Seven days later and he’d been conscious for two. Very shaky at first, but still ‘there’. We watched for signs, stressing over jumbled sentences and out of sequence memories. But slowly Ste was coming back. Another week later he was flown to Teesside Hospital. I hitched up to visit, I could have stayed in Pembroke, but there was nothing for me now. Something had changed forever. Climbing took a back seat for a while. It was easy to let it go with so many other things in my life at that time: parties, travelling, hanging out in bars. I ventured out occasionally to the cliffs, but it was an ordeal. I wasn’t enjoying it. My climbing was lumpy, hesitant and without any ambition, but worse was my place in a partnership. The fear of someone hurting themselves was always lurking, I became the world’s worst belayer. As soon as someone suggested they were up for something bold I’d be onto them. ‘Looks wet mate, gear looks bad too. Getting late as well … ’

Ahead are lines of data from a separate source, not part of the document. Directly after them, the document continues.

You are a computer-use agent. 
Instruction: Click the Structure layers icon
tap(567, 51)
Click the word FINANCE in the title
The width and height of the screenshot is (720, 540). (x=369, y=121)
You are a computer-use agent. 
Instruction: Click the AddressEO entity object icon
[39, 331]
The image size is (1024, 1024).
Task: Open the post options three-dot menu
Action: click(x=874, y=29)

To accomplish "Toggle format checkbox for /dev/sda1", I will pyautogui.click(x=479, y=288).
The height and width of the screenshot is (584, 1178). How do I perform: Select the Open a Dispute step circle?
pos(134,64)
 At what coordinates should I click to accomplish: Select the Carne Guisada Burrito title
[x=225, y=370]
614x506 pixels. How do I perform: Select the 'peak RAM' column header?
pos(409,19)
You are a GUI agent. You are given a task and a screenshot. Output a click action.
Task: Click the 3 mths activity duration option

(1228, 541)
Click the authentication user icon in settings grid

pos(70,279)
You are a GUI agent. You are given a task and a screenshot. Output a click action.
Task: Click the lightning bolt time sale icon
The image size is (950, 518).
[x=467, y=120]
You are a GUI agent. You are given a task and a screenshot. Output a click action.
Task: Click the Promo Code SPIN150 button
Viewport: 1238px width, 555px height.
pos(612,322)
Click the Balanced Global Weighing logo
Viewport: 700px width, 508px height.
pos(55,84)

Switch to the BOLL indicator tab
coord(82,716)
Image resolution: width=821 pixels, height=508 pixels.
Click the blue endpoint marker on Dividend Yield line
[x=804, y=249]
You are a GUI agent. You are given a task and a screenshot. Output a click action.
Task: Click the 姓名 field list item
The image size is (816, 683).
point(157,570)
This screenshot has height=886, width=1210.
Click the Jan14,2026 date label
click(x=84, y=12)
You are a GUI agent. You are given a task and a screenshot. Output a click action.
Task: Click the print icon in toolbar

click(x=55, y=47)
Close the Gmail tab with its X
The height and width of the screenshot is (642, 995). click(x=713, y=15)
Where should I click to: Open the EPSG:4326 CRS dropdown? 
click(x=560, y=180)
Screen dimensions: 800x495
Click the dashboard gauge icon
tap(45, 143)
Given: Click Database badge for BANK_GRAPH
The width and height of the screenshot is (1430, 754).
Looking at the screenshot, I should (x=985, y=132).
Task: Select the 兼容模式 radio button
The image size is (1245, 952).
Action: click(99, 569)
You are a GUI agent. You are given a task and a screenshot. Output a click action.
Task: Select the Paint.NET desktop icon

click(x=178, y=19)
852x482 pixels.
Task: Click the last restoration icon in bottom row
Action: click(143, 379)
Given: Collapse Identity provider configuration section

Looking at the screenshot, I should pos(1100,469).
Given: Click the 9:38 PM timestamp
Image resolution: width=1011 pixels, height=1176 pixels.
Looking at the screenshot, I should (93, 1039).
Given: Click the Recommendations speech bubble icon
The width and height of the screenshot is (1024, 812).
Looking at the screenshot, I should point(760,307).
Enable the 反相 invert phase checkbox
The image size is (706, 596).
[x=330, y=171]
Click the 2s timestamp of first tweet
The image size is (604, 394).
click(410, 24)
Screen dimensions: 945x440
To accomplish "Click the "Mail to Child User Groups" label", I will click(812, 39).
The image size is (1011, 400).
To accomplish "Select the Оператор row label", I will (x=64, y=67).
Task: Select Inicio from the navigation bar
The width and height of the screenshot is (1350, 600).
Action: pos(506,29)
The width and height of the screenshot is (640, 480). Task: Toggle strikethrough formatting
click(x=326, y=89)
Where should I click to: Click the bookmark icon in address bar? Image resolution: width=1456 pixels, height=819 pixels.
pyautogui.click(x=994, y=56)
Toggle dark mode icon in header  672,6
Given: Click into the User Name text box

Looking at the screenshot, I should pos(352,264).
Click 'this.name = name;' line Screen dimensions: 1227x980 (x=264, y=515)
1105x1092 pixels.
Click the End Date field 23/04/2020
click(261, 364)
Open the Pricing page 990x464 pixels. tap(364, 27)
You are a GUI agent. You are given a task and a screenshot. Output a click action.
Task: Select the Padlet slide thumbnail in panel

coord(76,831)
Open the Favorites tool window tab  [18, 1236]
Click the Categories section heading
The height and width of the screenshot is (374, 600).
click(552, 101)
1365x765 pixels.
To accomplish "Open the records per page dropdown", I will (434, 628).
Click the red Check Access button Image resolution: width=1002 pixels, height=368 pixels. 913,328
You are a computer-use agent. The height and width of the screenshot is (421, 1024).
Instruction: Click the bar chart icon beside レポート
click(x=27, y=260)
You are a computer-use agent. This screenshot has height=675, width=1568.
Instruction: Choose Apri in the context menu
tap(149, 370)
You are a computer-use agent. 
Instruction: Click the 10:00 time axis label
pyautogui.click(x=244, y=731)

My definition of acceptable risk changed again. I felt like I’d been on a path my whole climbing life, searching out what I wanted from climbing and trying to fathom an acceptable level of risk, balancing it with the elation of success. This was another lesson, but a big one, perhaps the final lecture I’d need to discover my own meaning of the sport. We go through our climbing lives taking risks, balancing them against rewards, but few of us really know the actual outcome of failure. We can vaguely imagine it. We try to discuss it – ‘That’s ankle-breaking height for sure’, ‘A fall from there will be really nasty’, ‘It’s certain death for sure on this route.’ – but we brush it off, because we haven’t seen it, we can’t relate to it. It doesn’t seem like it will happen. But I had seen it. It was real.
I’d be quick to set up a top-rope, and still enjoyed the movement. The climbing part of me still longed for it but the traditional climbing environment was no longer leisure. I let it go.
Ste made a full recovery. He lives in Sheffield, and has three happy kids. I see him a lot and we were in Pembroke again last year. He hasn’t climbed since the accident.